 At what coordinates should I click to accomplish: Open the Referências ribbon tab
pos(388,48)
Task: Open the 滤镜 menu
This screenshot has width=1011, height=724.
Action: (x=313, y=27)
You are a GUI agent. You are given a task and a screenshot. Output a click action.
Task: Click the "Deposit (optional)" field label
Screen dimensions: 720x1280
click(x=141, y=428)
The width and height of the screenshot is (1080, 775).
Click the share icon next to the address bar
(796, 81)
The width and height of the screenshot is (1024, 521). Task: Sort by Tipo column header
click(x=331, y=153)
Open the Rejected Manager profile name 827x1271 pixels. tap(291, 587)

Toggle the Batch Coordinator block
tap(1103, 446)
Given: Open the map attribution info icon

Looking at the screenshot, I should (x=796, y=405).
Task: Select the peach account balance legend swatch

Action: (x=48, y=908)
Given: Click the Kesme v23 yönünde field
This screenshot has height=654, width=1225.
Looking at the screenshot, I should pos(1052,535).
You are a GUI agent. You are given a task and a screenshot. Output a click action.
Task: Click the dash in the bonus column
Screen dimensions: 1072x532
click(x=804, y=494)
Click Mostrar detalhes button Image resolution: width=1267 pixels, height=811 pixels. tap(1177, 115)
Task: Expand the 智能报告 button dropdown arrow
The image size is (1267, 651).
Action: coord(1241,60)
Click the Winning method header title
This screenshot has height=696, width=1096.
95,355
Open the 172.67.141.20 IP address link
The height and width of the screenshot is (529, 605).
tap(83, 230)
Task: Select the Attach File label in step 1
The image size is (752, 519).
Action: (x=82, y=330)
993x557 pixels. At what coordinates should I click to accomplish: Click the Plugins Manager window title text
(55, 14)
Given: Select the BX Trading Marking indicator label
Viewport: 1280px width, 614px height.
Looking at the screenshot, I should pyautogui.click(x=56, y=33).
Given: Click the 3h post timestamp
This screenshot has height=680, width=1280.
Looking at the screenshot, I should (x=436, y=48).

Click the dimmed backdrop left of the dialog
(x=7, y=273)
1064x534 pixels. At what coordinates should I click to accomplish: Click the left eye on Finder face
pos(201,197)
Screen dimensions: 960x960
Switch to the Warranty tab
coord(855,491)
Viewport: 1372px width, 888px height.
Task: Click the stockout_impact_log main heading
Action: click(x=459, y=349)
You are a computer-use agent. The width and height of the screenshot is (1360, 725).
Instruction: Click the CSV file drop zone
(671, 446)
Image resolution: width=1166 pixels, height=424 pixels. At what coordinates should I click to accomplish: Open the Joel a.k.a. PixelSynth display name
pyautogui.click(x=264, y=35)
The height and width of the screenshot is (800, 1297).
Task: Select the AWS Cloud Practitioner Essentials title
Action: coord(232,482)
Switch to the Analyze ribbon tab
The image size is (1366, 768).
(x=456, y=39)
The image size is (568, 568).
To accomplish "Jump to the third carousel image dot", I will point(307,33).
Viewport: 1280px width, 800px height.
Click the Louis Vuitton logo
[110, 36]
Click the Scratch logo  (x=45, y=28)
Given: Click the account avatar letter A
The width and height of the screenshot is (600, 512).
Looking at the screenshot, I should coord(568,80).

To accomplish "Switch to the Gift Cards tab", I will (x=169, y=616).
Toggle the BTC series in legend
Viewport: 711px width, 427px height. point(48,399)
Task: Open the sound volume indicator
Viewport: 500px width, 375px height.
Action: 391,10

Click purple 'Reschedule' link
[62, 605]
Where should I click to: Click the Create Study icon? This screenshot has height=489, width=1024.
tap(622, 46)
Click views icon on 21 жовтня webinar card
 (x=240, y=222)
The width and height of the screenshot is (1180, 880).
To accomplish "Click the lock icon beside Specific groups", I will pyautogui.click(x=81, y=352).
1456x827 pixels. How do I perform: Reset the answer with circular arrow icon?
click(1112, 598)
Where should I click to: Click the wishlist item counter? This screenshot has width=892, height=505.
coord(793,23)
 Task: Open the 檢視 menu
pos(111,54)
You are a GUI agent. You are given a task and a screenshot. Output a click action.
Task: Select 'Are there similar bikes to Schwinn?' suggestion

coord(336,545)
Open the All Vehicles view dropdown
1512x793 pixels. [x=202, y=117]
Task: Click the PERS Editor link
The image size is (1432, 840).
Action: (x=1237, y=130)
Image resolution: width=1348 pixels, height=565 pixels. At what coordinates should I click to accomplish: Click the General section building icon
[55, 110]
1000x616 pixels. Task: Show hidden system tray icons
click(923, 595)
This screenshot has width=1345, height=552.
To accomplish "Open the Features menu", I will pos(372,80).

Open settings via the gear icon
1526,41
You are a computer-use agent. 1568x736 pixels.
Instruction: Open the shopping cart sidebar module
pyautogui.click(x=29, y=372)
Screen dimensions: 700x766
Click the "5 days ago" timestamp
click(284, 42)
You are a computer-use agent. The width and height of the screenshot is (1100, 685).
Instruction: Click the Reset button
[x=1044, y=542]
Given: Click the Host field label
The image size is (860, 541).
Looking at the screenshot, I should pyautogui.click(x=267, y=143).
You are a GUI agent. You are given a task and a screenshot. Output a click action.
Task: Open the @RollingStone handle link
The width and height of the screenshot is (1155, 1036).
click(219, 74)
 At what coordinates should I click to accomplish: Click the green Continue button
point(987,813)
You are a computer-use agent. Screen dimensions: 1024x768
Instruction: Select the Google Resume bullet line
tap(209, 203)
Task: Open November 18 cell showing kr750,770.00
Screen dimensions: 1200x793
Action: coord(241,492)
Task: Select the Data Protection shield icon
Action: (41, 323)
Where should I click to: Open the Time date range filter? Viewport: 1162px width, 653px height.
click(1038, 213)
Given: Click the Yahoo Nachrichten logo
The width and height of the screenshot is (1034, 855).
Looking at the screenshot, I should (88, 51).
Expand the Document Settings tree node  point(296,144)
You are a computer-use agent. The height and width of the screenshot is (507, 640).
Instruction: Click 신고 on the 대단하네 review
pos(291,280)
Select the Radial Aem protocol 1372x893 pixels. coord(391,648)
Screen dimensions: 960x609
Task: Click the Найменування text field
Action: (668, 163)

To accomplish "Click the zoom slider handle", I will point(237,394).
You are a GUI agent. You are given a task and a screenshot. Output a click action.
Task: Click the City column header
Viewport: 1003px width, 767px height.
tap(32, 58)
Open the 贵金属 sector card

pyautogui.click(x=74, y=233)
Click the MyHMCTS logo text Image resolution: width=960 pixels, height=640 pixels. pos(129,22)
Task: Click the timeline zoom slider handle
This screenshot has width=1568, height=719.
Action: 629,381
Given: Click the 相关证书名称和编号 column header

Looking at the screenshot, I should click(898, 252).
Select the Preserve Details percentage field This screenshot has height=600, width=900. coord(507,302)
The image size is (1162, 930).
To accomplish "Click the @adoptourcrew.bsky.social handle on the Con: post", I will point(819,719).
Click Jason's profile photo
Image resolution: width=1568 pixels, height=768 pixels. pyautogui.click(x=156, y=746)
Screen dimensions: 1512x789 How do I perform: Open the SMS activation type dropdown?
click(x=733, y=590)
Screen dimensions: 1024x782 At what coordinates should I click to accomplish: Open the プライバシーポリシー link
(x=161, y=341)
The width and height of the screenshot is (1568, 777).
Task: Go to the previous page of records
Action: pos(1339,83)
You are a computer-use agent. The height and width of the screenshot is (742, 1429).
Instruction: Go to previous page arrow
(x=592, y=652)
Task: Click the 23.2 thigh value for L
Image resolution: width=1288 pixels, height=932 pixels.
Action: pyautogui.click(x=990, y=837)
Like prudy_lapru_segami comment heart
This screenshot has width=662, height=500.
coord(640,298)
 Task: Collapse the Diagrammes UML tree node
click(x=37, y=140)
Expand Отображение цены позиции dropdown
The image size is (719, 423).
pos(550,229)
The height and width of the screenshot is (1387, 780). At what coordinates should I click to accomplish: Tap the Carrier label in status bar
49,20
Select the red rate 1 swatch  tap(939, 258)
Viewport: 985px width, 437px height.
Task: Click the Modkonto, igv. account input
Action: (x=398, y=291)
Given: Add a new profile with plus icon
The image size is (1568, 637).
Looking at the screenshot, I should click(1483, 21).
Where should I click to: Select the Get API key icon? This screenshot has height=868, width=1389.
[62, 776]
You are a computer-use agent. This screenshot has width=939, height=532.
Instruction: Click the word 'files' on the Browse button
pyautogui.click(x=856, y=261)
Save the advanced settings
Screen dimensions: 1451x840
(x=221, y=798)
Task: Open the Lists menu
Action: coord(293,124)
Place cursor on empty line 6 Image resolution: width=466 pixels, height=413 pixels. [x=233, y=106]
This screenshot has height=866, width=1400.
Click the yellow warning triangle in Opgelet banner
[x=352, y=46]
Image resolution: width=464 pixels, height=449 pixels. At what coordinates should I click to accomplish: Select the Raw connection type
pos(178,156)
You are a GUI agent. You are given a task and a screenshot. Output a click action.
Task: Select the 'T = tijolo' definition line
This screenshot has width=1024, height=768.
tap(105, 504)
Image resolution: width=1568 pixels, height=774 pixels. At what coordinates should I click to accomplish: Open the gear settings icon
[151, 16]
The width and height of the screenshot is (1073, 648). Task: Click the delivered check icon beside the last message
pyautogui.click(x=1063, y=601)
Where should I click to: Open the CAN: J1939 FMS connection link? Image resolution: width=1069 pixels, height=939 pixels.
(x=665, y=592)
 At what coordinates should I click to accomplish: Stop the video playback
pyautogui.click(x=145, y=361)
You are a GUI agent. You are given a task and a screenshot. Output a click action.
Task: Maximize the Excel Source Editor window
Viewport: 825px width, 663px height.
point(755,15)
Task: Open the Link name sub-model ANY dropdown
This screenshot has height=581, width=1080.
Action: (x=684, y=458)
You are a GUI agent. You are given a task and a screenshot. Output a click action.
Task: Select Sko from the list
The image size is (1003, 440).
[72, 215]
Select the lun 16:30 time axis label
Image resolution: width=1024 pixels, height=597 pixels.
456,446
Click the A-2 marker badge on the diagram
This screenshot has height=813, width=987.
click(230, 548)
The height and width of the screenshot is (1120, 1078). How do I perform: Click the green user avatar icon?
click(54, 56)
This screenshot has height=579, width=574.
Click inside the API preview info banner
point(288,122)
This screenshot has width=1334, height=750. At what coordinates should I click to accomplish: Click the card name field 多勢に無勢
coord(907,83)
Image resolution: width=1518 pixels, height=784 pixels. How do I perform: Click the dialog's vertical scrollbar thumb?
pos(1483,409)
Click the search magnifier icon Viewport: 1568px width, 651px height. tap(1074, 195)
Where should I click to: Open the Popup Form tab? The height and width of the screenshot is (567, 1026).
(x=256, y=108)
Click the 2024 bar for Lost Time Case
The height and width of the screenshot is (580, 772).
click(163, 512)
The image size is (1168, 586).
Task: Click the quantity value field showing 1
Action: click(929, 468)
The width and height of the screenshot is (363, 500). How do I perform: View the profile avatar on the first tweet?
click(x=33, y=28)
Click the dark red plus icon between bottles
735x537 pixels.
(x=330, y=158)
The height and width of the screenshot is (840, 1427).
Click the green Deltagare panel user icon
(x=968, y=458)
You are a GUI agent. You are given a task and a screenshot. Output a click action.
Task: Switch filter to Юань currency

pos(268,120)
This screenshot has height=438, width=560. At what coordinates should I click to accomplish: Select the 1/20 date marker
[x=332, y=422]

Required work:
Return a copy of each line of the material that holds the word "zoom".

Exercise output:
To accomplish "Click the zoom slider handle", I will point(237,394).
Task: Click the timeline zoom slider handle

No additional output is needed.